Weiter nördlich, auf der anderen Seite des Kanals waren kaum Nachrichten oder Meldungen vorgedrungen. Es schien tatsächlich so, als habe sich England völlig aus den aktuellen Geschehnissen herausgehalten und es lieber vorgezogen, einen Drei-Fronten-Krieg zu vermeiden. Allein die Distanz und der logistische Aufwand, hätten es der Domäne ohnehin schwer gemacht aufs Festland zu übersetzen. Weder Glückwünsche noch Bedauern erreichten Brügge aus dem entfernten Norden aber ob diese Entwicklungen sich in Zukunft als günstig oder erschwerend, gar gefährlich herausstellen sollten, blieb hinter in den leise dahinkriechenden Nebelschwaden des Ärmelkanals verborgen. Zudem gestaltete sich eine kainitische Intervention von Seiten Englands, aufgrund der sterblichen, politischen Entwicklung in Flandern als äußert heikel. Vorerst konnte man sich also ein wenig sicherer vor dem zweiten, großen Kontrahenten der Domäne fühlen.
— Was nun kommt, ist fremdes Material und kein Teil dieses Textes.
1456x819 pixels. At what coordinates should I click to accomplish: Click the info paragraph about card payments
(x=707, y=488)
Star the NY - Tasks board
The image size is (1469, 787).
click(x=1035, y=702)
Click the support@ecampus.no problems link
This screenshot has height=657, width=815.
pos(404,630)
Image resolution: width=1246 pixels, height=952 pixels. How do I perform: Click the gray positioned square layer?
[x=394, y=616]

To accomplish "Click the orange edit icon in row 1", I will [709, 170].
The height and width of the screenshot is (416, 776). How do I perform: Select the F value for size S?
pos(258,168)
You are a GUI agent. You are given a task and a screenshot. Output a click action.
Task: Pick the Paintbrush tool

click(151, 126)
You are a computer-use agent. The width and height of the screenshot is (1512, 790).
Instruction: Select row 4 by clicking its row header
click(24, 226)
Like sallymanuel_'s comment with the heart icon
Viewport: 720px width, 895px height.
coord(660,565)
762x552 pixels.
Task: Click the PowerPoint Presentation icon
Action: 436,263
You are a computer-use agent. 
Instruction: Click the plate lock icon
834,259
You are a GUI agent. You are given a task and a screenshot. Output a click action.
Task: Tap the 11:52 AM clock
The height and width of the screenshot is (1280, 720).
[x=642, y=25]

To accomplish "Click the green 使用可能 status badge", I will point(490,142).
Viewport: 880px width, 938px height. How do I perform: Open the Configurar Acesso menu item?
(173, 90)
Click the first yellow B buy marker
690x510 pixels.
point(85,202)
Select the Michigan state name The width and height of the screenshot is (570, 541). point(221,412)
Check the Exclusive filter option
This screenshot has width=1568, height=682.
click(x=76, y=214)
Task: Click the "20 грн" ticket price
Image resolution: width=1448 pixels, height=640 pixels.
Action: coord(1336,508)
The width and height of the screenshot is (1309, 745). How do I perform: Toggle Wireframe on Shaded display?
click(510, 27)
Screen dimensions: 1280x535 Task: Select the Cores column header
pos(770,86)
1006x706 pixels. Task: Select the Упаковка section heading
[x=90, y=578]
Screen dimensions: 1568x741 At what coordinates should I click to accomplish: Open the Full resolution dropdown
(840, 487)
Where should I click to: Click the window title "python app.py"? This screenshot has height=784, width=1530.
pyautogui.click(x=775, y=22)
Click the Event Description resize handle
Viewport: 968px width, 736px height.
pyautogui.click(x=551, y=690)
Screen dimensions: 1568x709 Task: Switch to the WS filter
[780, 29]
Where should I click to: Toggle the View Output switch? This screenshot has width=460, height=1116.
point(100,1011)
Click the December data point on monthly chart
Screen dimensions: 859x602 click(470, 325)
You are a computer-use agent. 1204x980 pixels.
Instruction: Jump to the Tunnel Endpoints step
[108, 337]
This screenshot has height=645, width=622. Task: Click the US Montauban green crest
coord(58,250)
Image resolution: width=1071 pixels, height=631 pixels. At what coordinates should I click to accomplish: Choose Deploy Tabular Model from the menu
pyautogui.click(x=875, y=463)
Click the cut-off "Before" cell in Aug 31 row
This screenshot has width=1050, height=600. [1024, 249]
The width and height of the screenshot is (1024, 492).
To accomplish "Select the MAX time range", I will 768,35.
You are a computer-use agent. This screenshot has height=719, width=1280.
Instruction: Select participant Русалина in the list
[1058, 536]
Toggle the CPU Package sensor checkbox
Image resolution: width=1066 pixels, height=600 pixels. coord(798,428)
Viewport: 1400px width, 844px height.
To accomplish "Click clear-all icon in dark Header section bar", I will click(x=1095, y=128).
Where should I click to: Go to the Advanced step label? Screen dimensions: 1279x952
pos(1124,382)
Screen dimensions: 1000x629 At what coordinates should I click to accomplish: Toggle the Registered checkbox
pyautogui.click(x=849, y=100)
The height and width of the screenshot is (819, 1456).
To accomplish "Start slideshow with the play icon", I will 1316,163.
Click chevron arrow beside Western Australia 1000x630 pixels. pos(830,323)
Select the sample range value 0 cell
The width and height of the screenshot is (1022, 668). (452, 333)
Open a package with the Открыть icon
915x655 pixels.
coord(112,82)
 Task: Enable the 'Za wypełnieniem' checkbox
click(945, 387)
Das Städtebündnis, zwischen Gent und Antwerpen wurde eingehalten obgleich niemand damit gerechnet hätte, dass die verbündeten Truppen rechtzeitig erscheinen würden, geschah in jener Nacht ein kleines Wunder. Ein Wunder, das sich weder Margaretha Borluut von Gent, noch Cornelis Eisenarm, der die erst einen Tag später eintreffenden Antwerpener Truppen befehligte, sich recht erklären konnten. Für viele Menschen war dies, als auch der anhaltende Dauerregen der dem Feind den Vormarsch erschwerte und Brandherde löschte, ein Zeichen der Gnade Gottes- für die Kainiten der Stadt eine offensichtliche Intervention von außen, die nichts mit gar göttlichem Wirken zu tun hatte. Der oder die unbekannten Helfer, blieben im Verborgenen und gaben sich auch nicht zu erkennen, noch legten sie in irgendeiner Form, die Gründe für ihr Handeln dar. Gent und Antwerpen, halfen jedoch nicht nur mit reiner Truppenstärke sondern bemühten sich auch, die Ordnung innerhalb der Stadt aufrecht zu erhalten. Wenn ein Beutetier verletzt ist, kommt es nicht selten vor das die Aasgeier auch noch ein Stück abhaben wollen. Fast drei Monate, halfen die Soldaten des Städtebündnisses beim Wideraufbau und der Aufrechterhaltung der Sicherheit in Brügge, bevor sie wieder den langen Heimmarsch in ihre Domänen antraten. Margaretha und Cornelis hingegen blieben noch für einige Zeit länger in der näheren Umgebung der Stadt und dirigierten Hilfsgütertransporte, sowie andere wertvolle menschliche Ressourcen, die in diesen Zeiten der Not mehr als willkommen waren. Obgleich es ein Bündnis war, das vertraglich geregelt und als abgesichert galt, wusste Brügge, dass es tief in der Schuld von Gent, als auch Antwerpen stand. Blieb nur zu hoffen, dass die Gegenleistung die man eines Tages würde erbringen müssen, nicht bedeutende höher ausfallen würde.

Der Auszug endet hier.